Back to the bear. It’s kind of boring, anyway. It’s just lying there. Its rear paws are pressed against the restaurant’s kitchen window, its nose against the wall just under our bookshop window. Elizabeth just hopes it gets up before the snow falls and it is forced to make its winter den there!

When Tina asked if the bear would be moved while it was sleeping, the official told her it would probably wander off when it woke up. That would be about lunch time? We’re not sure, but I think it’s a good thing the restaurant has metal bars over its window! Oh, the temptation of that grilled chicken souvlaki! The smell of it coming through the kitchen exhaust might make that poor bear believe that it has died and arrived in ursine heaven, in the very bowl of Ursa Major!

Sweet dreams, Black Bear. We hope you find your way back to the woods when you come to again.

Is it time yet?

 

Nope.

Words on the Street

The other day a lady came into the shop. She seemed to know Elizabeth quite well, even though I had never seen her before (and I’ve been bookshop dog for a long time now). They greeted each other like long lost friends.

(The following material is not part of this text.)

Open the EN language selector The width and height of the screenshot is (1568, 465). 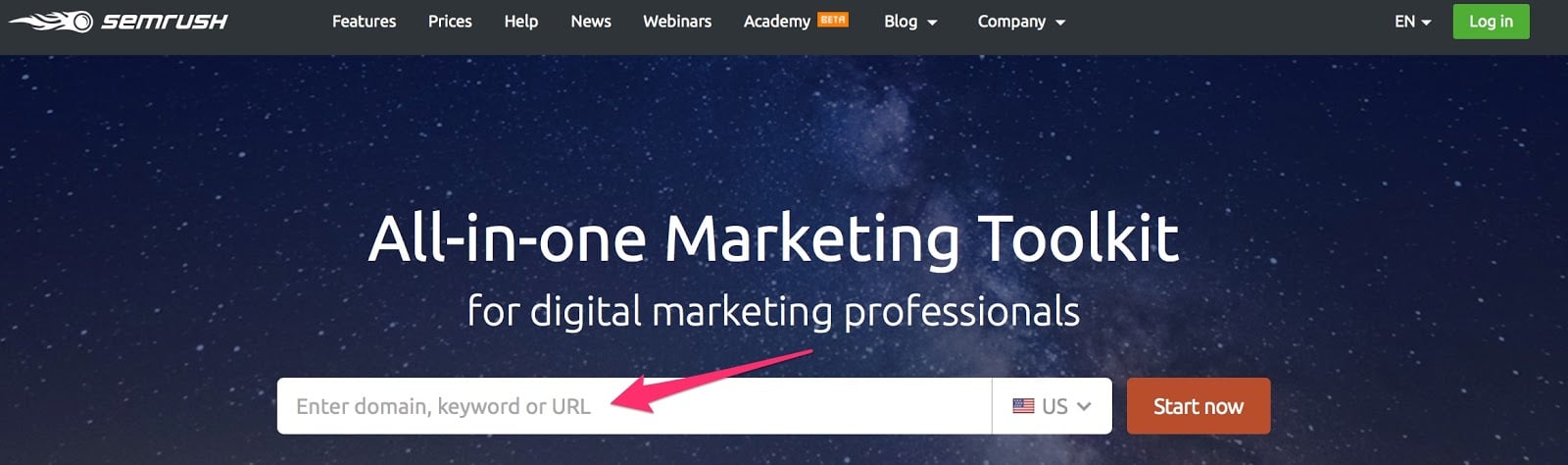pos(1413,22)
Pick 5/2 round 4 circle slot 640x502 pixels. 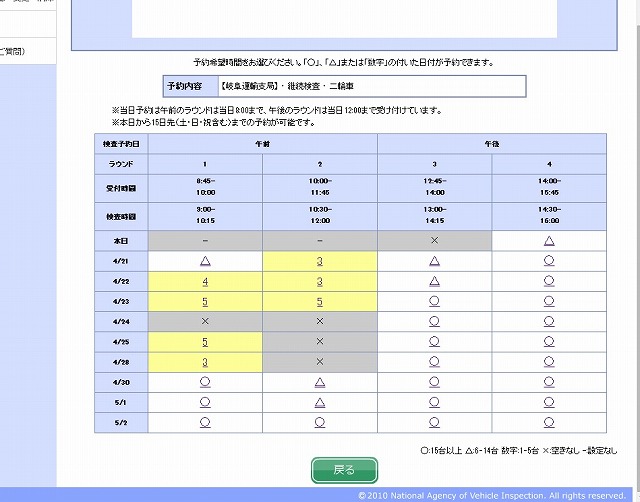coord(549,422)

And it turns out that that is kind of what they were! Apparently, this new woman, who we’ll call Mathilda, used to work for Elizabeth a long time ago (at least several dog generations…), before she became a poet for hire. That’s right. And now that she has become a poet for hire, she has returned to the great Northwest from Savannah, Georgia.

Mathilda set up on our national holiday, July 1st. Some holiday. Everyone around here seemed to be working! Or shopping. Or sightseeing. But I digress….

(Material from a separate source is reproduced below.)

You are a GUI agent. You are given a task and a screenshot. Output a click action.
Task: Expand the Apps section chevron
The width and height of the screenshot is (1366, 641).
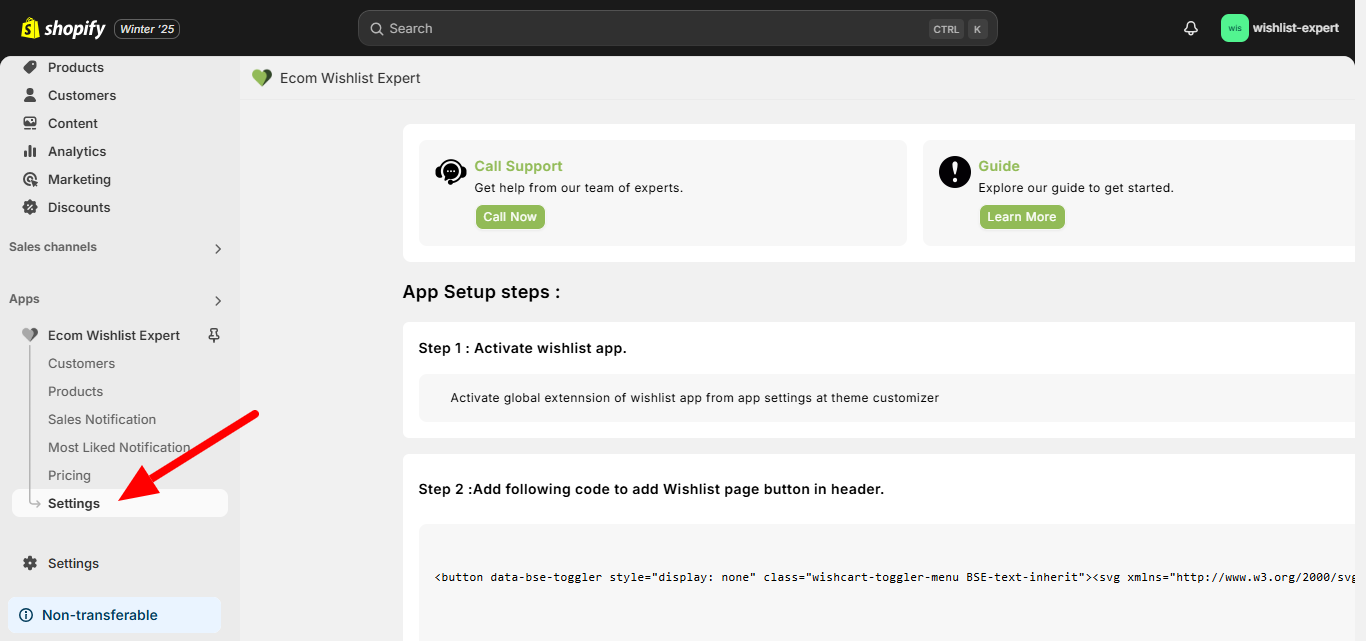point(218,301)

Mathilda and Walter hard at work on a poem… for me!

Mathilda set up a little table in front of the shop, and whenever someone came walking down the sidewalk, she would start clacking away on Walter. Walter, Elizabeth informs me, is a pre-computer writing machine. Funny to see it being used to do something as cutting edge as busking poetry!

Writing poetry on the spur of the moment for hire is so cutting edge that most people don’t seem to get what Mathilda is doing. Things were pretty slow that first day. Mathilda sat with Walter and her stack of index cards waiting for requests. I felt a bit sorry for her, roasting under the afternoon sun, waiting, waiting.

Elizabeth came over to where I was lying. “Would you like a poem from Mathilda, Stella?”

I blinked, which is my way of telling her YES.

“What would you like her to write about?”

It wasn’t a question I could give my yes or no answer to, so I waited a minute for her to think.

“What about cookies?”

I just stared at her, which is my way of saying NO.

“What about rides?”

I stared back.

She got a wicked grin on her face and asked, “What about wood ticks?”

I blinked. A dog can only stare so long, you know. And Elizabeth ran outside.

I could hear the conversation through the window.

“Stella says, ‘Wood ticks.'”

Mathilda shifted uneasily in her chair. “There are wood ticks here? Downtown?”

“No. Stella says, wood ticks.”

Well, Mathilda is pretty quick on the uptake. You need to be when you are a typewriter poet for hire. “Oh, I get it. Oookaaay. Wood ticks it is!”

Elizabeth came back inside. I walked over to my treat bag and nudged it, then looked up at Elizabeth.

“That’s okay, Stella. I’ll give her some money. I don’t think she can use those.” She pulled out a five dollar bill and put it in her pocket. I could hear Walter rushing to write exactly what Mathilda told him to. In a few minutes, he was quiet again.

I went out to pay for my poem, but it wasn’t ready yet. I watched as Mathilda and Walter went back to work. Another couple of minutes, and Mathilda pulled the index card from Walter’s mouth, and she turned to me. “Shall I read it to you, Stella?”

She did.

I found my poem very amusing!

It was pretty good. And it made me laugh, too. Elizabeth was laughing, but she laughed at different places, which was odd, but then…

What do you think? Want to get one of your own? Contact us!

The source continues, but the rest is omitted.